===== Records shown =====
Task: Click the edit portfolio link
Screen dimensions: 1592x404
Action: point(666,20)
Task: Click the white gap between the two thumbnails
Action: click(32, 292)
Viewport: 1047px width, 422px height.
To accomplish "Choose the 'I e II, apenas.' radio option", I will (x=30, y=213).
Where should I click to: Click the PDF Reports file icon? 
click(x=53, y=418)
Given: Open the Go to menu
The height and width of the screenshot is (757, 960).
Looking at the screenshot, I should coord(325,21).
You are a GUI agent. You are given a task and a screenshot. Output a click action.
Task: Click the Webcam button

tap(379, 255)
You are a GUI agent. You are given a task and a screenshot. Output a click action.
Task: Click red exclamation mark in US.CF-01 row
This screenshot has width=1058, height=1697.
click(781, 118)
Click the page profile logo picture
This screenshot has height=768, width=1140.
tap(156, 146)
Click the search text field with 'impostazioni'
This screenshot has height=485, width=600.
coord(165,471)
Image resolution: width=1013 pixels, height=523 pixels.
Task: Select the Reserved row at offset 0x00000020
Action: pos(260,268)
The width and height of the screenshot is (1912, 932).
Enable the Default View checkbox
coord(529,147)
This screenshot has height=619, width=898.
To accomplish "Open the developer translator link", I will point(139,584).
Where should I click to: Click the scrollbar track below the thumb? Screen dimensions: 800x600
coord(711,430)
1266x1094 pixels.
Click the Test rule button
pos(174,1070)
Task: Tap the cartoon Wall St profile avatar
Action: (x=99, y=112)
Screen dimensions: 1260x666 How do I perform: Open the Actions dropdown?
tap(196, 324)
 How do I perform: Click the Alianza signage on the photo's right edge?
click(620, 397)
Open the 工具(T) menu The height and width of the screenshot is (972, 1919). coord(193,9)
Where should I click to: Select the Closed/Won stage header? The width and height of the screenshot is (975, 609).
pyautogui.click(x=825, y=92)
=====
Aim of the task:
Could you copy out, word for word, the rows from the line containing "Open the 工具(T)" through the last line of the rows, including both?

Full answer:
Open the 工具(T) menu The height and width of the screenshot is (972, 1919). coord(193,9)
Where should I click to: Select the Closed/Won stage header? The width and height of the screenshot is (975, 609).
pyautogui.click(x=825, y=92)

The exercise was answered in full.